### TASK DESCRIPTION
Repeat only the stretch of lines below that runs from the line with "Screen dimensions: 1288x947" through the line with "Click the vue.runtime.esm.js", unaltered.

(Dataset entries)
◆ ◆ ◆
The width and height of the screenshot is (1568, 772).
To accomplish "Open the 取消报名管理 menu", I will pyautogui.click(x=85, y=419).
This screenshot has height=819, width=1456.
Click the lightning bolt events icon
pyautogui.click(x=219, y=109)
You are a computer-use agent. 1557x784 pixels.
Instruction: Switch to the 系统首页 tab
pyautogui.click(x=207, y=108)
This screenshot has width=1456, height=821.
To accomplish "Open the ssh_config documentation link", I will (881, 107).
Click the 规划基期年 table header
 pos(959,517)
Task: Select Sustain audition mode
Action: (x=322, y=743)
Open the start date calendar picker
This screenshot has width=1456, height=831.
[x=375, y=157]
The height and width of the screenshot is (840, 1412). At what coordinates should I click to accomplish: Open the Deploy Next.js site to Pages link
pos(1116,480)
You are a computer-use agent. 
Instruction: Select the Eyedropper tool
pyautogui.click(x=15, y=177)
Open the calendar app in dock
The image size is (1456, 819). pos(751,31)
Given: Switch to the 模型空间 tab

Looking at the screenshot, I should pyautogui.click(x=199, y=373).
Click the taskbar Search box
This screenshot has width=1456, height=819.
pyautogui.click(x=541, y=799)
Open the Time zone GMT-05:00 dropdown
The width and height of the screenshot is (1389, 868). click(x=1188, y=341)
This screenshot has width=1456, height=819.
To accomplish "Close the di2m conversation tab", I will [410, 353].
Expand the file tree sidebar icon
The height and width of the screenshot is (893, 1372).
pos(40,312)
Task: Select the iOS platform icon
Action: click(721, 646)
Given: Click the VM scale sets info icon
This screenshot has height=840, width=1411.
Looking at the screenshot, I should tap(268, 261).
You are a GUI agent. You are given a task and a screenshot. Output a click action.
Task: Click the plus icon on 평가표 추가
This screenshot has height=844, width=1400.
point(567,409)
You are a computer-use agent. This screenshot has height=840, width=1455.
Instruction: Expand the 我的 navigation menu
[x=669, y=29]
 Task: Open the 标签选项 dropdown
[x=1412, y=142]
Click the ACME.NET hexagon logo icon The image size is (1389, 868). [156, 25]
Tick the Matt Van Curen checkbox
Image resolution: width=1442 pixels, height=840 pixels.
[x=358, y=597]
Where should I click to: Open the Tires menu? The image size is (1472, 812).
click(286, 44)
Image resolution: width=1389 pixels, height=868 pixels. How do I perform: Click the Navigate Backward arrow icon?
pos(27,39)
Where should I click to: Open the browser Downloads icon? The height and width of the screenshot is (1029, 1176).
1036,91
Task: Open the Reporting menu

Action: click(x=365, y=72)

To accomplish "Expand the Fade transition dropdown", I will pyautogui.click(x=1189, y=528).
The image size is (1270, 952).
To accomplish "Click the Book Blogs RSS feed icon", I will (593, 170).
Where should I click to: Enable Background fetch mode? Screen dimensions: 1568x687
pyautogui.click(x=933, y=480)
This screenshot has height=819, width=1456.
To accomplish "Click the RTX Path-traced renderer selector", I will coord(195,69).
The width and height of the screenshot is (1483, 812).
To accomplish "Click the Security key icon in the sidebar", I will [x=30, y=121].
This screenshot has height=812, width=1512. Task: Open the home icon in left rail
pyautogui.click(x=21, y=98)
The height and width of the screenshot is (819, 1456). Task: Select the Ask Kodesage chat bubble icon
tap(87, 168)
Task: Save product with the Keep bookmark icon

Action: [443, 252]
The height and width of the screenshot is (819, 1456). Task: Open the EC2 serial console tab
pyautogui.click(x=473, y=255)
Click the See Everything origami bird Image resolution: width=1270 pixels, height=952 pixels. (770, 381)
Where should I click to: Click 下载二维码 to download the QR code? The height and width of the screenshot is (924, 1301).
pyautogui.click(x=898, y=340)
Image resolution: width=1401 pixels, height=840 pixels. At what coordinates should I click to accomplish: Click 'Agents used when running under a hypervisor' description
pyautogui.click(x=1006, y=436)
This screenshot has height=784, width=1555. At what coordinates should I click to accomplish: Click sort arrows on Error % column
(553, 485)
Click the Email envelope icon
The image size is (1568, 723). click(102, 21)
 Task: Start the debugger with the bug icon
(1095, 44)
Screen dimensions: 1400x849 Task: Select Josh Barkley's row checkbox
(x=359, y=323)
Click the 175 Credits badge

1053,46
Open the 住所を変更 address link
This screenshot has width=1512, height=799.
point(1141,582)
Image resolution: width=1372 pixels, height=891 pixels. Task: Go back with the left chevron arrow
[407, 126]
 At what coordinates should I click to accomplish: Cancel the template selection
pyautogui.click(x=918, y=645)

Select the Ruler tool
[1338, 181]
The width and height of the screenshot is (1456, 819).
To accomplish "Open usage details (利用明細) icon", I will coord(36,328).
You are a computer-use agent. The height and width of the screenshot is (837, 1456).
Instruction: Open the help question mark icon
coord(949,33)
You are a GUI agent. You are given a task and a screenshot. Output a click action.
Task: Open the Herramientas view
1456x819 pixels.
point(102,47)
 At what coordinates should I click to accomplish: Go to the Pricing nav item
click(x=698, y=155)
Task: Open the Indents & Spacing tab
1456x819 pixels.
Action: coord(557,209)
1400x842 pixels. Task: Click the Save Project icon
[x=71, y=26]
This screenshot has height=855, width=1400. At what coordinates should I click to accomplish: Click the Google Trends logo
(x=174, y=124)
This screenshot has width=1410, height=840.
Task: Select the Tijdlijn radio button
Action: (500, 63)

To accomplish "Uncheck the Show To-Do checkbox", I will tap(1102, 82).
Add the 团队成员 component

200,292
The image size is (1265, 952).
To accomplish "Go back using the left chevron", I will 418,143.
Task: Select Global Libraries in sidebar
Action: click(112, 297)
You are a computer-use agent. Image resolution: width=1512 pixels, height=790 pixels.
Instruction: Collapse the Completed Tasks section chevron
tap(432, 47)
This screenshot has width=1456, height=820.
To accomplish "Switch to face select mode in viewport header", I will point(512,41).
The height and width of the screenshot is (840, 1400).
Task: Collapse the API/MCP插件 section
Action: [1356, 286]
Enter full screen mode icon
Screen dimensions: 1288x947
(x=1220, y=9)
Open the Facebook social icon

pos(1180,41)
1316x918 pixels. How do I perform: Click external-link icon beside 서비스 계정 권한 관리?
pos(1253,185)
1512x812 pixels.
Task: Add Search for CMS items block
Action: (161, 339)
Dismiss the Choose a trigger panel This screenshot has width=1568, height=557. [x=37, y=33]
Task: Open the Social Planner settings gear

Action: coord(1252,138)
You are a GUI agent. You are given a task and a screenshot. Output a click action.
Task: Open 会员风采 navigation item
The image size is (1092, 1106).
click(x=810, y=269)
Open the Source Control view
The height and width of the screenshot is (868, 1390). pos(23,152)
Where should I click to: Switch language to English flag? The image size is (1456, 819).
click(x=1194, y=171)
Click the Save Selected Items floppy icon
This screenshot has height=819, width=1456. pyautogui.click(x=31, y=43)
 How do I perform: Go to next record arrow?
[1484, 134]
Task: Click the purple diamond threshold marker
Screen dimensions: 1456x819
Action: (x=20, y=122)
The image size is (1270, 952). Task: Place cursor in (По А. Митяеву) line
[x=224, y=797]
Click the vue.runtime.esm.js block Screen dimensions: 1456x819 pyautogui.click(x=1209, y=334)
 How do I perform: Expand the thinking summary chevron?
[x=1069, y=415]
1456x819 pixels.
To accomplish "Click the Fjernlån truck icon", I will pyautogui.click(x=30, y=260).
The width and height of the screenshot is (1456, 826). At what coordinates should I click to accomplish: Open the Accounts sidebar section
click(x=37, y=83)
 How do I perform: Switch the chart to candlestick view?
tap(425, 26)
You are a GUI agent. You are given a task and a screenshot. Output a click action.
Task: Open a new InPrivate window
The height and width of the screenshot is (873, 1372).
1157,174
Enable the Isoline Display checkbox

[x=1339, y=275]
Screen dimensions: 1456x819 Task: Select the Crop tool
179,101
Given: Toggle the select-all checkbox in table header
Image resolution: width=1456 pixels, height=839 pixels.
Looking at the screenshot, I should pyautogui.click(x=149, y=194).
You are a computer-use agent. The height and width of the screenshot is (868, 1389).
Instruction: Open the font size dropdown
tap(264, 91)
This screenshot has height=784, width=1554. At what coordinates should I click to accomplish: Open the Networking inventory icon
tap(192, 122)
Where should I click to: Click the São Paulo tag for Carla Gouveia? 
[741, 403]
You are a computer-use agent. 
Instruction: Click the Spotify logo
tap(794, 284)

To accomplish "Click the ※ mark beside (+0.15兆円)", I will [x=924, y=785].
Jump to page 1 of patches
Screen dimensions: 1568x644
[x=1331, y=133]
◆ ◆ ◆
### COMPLETED EXERCISE
Screen dimensions: 1288x947
(x=1220, y=9)
Open the Facebook social icon

pos(1180,41)
1316x918 pixels. How do I perform: Click external-link icon beside 서비스 계정 권한 관리?
pos(1253,185)
1512x812 pixels.
Task: Add Search for CMS items block
Action: (161, 339)
Dismiss the Choose a trigger panel This screenshot has width=1568, height=557. [x=37, y=33]
Task: Open the Social Planner settings gear

Action: coord(1252,138)
You are a GUI agent. You are given a task and a screenshot. Output a click action.
Task: Open 会员风采 navigation item
The image size is (1092, 1106).
click(x=810, y=269)
Open the Source Control view
The height and width of the screenshot is (868, 1390). pos(23,152)
Where should I click to: Switch language to English flag? The image size is (1456, 819).
click(x=1194, y=171)
Click the Save Selected Items floppy icon
This screenshot has height=819, width=1456. pyautogui.click(x=31, y=43)
 How do I perform: Go to next record arrow?
[1484, 134]
Task: Click the purple diamond threshold marker
Screen dimensions: 1456x819
Action: (x=20, y=122)
The image size is (1270, 952). Task: Place cursor in (По А. Митяеву) line
[x=224, y=797]
Click the vue.runtime.esm.js block Screen dimensions: 1456x819 pyautogui.click(x=1209, y=334)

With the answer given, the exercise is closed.